The casebook Sutter keeps, in ``The Last Gentleman,'' to record his evidence against Christianity bears this entry: ``Moderately obese young colored female, circa 13 . . . Cops report subject discovered in basement toilet of Emmanuel Baptist Church following explosion. Church tower fell on her.'' This image, in the hands of a writer like Samuel Beckett, might be an example of black or absurdist humor. But Percy is dead serious here -- as he always is, even when writing in a comic vein -- about so much of Christendom's utter failure to an entire race of people.

Humor, in Percy's work, is always in the service of satire and of a serious moral vision. The targets of his humor and irony -- and he is very much a comic writer -- are all manifestations of the contemporary humanistic view that he deplores; in effect, his argument for Christianity is made in part by exposing the faults and absurdities of Christendom.

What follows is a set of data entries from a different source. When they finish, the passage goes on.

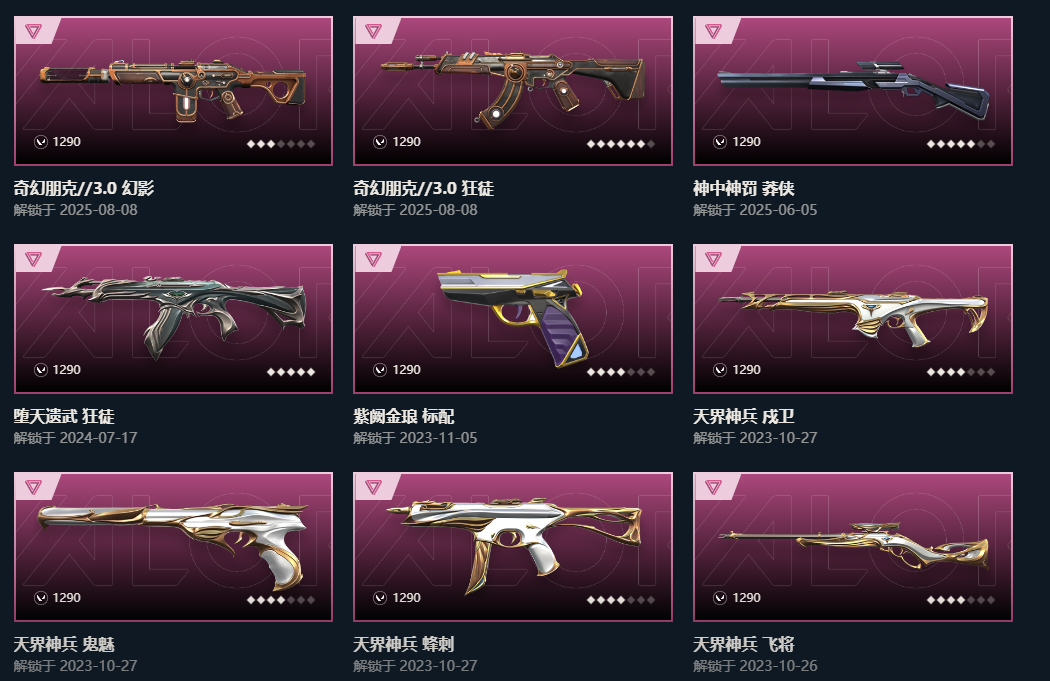Click the 奇幻朋克//3.0 狂徒 weapon image
Image resolution: width=1050 pixels, height=681 pixels.
pos(513,88)

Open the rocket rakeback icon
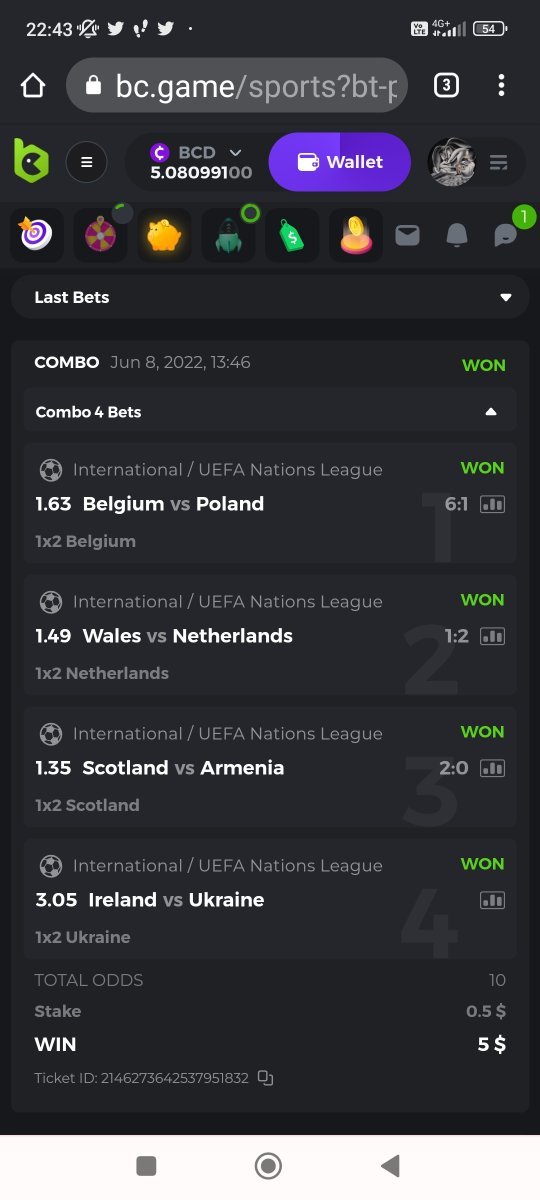click(x=228, y=235)
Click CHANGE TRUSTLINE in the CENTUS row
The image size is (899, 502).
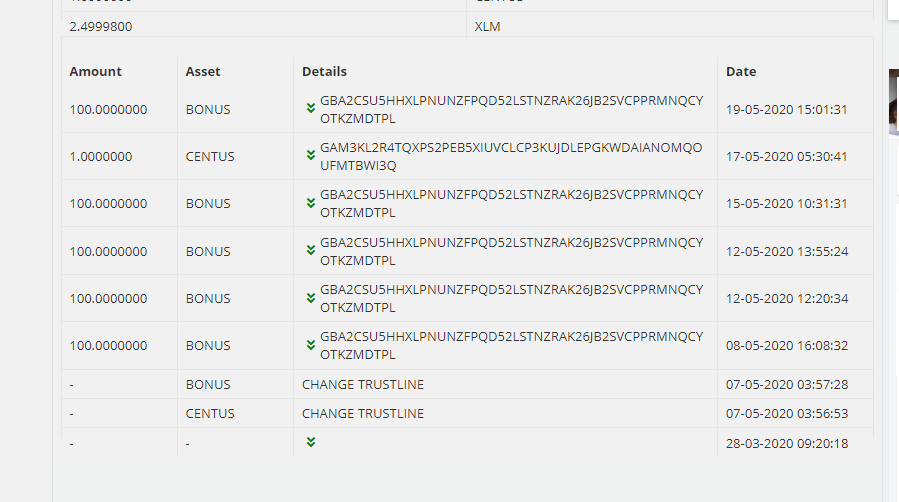[363, 413]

The satirical dimension of Percy's novels raises a larger question about his work. In the most recent study of Percy's writings, ``Walker Percy and the Old Modern Age,'' by Patricia Lewis Poteat (Louisiana State University Press, Baton Rouge, 177 pp., $20), the author considers whether Percy's philosophical essays or his novels constitute the most effective means to convey his vision of contemporary man. But the book does not address the more interesting question of whether Percy's fiction (which Ms. Poteat finds superior to the essays), for all that it gains because of his philosophical interests, is not finally marred by those same interests. It may be impossible to answer this question definitively, but there is no doubt that Percy's work suffers from his compulsion to convert his readers: The same point is made again and again; characterization is subordinated to the need to dramatize types; and a good deal of dialogue, in the service of argument, is improbable.

However we might finally judge the artistic merit of Percy's fiction, it is clear that Percy himself sees no conflict between his mission as a Christian and his profession as a contemporary novelist. To Percy, as he once said, the Christian view of man as pilgrim, ``in transit, in journey, is very compatible with the vocation of a novelist, because a novelist is writing about man in transit, man as pilgrim.''

Jane Ann Mullen is a short story writer living in Oxford, Miss.